Opinion

Lajoie: COVID-19, nursing ethics, and the core tenets of public health nursing

By Katie Lajoie
During this legislative session lawmakers introduced numerous vaccine bills, with only a few granting more authority to mitigate COVID-19’s transmission. The remaining bills, under the guise of bodily autonomy and personal freedom, oppose mandates and are also anti-science. The American Nurses Association Code of Ethics for Nurses emphasizes primary prevention to achieve “the greatest good for the greatest number of people or the entire population.” In the context of COVID-19, this pandemic is not about “me” but about “all of us.”

Unfortunately, during this COVID-19 pandemic nurses have been faced with challenges to their ethical obligations resulting in considerable moral distress. Moral distress occurs when one knows the ethically correct action to take but feels powerless to take that action. The COVID-19 pandemic has nurtured hostility toward health care professionals and their desire and obligation to provide science-based care, leaving many of these essential workers questioning their commitment to the profession. One New Hampshire Intensive Care Unit nurse was recently quoted as saying: “Historically, one of the most trusted professions. To feel like we’ve lost the trust of the public is very disheartening for our staff.”

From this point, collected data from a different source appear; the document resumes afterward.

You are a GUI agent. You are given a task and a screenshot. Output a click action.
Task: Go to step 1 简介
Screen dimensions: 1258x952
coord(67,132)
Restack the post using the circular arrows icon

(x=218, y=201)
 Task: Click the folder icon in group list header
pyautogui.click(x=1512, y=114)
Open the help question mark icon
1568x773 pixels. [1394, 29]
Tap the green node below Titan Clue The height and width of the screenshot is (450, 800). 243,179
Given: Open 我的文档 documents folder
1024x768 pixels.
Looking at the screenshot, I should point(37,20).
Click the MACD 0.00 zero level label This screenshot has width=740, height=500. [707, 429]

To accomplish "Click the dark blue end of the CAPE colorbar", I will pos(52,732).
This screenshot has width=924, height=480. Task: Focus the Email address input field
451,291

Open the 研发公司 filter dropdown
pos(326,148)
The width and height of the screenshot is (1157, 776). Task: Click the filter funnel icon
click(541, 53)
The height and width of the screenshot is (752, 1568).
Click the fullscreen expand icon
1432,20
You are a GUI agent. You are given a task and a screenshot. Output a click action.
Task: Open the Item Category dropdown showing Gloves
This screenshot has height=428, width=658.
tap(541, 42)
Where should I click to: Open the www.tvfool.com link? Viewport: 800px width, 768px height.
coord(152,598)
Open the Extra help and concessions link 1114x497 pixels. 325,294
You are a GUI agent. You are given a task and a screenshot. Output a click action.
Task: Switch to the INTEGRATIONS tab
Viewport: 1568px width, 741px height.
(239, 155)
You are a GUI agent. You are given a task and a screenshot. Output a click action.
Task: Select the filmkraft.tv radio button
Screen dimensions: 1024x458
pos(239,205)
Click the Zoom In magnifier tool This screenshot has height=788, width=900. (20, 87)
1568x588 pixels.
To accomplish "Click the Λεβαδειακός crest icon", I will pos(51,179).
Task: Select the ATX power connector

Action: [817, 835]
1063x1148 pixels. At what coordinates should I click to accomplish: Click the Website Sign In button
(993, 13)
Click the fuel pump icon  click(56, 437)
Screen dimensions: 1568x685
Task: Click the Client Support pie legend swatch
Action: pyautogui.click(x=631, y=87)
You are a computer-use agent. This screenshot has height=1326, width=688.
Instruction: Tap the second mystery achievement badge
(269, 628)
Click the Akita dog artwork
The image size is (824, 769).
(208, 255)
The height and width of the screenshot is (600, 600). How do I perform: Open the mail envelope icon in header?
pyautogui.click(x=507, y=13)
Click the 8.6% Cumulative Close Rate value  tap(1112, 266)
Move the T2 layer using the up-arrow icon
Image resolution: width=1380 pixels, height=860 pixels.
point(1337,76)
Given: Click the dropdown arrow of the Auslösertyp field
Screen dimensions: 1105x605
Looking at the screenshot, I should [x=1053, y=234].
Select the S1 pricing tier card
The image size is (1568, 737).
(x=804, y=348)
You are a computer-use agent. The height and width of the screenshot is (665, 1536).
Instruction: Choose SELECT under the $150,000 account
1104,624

The dissemination of misinformation “jeopardizes the health and well-being of the public.” The New Hampshire Nurses Association would like the public to know that nurses, members of this most trusted profession, empowered by our code of ethics will continue to:

— Be prepared to practice from an evidence base;

— Promote safe, quality patient care;

— Use clinical/critical reasoning to address simple to complex situations; and

— Assume accountability for one’s own and delegated nursing care.

During these difficult times, ethical nurses must and will take action. Despite threats to our professional practice and the challenges faced by misinformation, nurses continue to have the public’s trust. We encourage the citizens of New Hampshire to discriminate between misinformation and rhetoric by continuing to educate themselves and to trust those experts who have firsthand knowledge and expertise by virtue of their vast experience.

Katie Lajoie is a registered nurse. She is currently the co-chair of the New Hampshire Nurses Association Public Health Legislative Advocacy Council. She has been an active member of the NHNA Commission on Government Affairs.